Страница 7 из 12
– Во даёт, ядрёна вошь, – неожиданно прозвучал из соседней комнаты голос Хулио-Игнасио.
В ответ послышались сопение и шорох, зато дышать страстно перестали. Балабанов воспользовался момёнтом и вошел в комнату. Какая-то неизвестная ему дама лежала на роскошном ложе в чём мать родила, а её неистовый кавалер натягивал в раздумье штаны. У стола вокруг лампы сидели Игнат с Альбертом, а Марианна поила их чаем. – Так, – со значением произнёс Балабанов. – Порнуху смотрим. – Никак нет, – доложил Хулио-Игнасио, – Исключительно еротику и по государственному, значит, каналу.
– Присаживайтесь, господин лейтенант, чай с нами пить, – вежливо пригласила Марианна.
Балабанов не заставил себя упрашивать и присоединился к компании. Облачённная в роскошный халат Марианна протянула ему чашку и глянула зелёными очами не то поощрительно, не то призывно.
– Бабка у меня до еротики охотница, – сказал Хулио-Игнасио. – А я как это дыхание услышу, так у меня астма начинается. Вот только чаем и спасаюсь. Сам-то я больше про вампиров люблю, но так, чтобы без драк. Жестокостей разных нам не надо. Выпили, значит, кровушки и тихо-мирно разошлись. А то разведут хулиганство на целый час, а о главном забудут. – О каком главном?
– Пейте чай, лейтенант Коломбо, – ласково улыбнулась Марианна, – Вампиры, это мелочь, не заслуживающая внимания.
– Почему Коломбо? – удивился Балабанов. – Я капитан, а не лейтенант. – Ну да, – кивнул головой Хулио-Игнасио. – А нас сомнение взяло – уж не Коломбо ли вы? А тут ещё этот негр-полицейский с вами. Прошла, значит, такая информация. И Хулио-Альберто, он у нас аналитик, вычислил, что вы тоже маскируетесь. И возраст взяли помоложе, и ростом подтянулись.

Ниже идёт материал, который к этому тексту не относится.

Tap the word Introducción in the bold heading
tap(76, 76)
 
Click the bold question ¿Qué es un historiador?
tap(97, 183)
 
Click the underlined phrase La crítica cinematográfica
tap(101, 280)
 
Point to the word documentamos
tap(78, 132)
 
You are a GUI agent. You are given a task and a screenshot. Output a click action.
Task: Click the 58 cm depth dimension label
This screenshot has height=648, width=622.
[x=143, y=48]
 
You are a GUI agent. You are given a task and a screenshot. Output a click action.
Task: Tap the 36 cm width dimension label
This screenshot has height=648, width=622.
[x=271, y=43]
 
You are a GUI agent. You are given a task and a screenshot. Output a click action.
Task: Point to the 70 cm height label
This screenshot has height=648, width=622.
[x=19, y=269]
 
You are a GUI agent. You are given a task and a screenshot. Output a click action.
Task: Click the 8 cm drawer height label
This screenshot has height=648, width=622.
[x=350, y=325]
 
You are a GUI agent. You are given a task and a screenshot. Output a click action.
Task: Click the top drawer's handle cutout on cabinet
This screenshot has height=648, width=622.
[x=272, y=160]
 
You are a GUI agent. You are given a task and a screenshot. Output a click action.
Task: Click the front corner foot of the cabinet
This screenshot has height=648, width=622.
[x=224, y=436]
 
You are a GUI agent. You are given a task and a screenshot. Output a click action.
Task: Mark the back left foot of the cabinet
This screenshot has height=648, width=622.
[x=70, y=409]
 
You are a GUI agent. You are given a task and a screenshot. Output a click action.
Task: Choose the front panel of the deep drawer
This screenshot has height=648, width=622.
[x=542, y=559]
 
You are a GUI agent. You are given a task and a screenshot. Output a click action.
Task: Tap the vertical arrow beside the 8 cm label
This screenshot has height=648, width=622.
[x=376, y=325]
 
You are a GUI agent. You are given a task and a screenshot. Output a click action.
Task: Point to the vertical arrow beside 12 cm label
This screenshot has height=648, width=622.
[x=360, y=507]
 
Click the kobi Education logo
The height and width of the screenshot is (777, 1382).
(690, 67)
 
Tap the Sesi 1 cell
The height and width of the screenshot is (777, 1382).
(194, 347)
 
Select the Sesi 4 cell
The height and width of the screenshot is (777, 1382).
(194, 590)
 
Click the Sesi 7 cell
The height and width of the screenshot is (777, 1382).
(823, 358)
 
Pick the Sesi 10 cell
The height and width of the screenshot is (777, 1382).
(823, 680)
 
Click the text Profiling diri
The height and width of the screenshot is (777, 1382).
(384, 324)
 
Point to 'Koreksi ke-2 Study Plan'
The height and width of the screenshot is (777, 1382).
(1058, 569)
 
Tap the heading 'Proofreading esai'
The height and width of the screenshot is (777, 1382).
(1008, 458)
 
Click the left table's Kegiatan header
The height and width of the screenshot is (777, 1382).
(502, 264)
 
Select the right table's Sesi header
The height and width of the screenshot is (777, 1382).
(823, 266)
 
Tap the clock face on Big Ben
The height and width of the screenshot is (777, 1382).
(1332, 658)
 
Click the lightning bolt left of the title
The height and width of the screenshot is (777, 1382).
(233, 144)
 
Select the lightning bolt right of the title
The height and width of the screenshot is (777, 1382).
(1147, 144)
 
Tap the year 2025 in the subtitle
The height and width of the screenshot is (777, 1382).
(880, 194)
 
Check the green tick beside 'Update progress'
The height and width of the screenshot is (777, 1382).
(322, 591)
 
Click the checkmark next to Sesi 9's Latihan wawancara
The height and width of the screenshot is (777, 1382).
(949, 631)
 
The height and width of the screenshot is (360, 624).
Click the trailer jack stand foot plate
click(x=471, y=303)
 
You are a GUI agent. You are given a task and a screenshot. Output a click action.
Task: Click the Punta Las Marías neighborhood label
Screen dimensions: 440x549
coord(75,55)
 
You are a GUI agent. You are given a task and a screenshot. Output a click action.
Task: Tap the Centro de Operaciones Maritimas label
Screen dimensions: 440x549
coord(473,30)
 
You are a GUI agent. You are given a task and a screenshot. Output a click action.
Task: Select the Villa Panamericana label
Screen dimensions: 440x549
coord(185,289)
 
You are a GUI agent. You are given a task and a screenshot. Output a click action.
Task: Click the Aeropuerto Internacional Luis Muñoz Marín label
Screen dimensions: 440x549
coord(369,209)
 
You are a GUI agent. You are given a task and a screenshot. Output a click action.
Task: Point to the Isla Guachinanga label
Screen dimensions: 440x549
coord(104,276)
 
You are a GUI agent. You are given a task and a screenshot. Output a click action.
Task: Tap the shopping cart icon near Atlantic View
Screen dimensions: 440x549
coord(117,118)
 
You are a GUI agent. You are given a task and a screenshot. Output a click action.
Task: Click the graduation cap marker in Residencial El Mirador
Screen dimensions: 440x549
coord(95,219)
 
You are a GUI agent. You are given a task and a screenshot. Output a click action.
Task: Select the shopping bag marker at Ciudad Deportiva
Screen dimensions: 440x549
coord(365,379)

Тут Балабанову пришло на ум, что старик просто псих, место которому в клинике. Однако, психом был, похоже, не только Хулио-Игнасио, но и Хулио-Альберто, который настороженно косил на гостя лупатым глазом из-за толстой линзы.
– Вы должны ей помочь, Коломбо, – твёрдо сказал очкарик. – Я не Коломбо.
– Нет, мы понимаем, конечно, – кивнул головой Хулио-Игнасио. – Служба и всё такое. – Конспирация, – подсказал Хулио-Альберто.
– Вот, – радостно подхватил Хулио-Игнасио. – Но войдите же в положение матери, у которой похитили дитя.
– Какой матери? – не на шутку струхнул под упорным взглядом сумасшедшего Балабанов.
– Дитя у Марианны похитили, – солидно кашлянул Хулио-Альберто. – Давно уже, лет двадцать назад. Так вот мы и подумали, а не является ли этот ваш негр Гонолупенко сыном нашей Марианны. Папа у Марианниного ребенка тоже был негром. – Но позвольте, – возмутился чужому нескладному бреду Балабанов. – Гонолупенко уже за тридцать, а вашему младенцу сейчас двадцать.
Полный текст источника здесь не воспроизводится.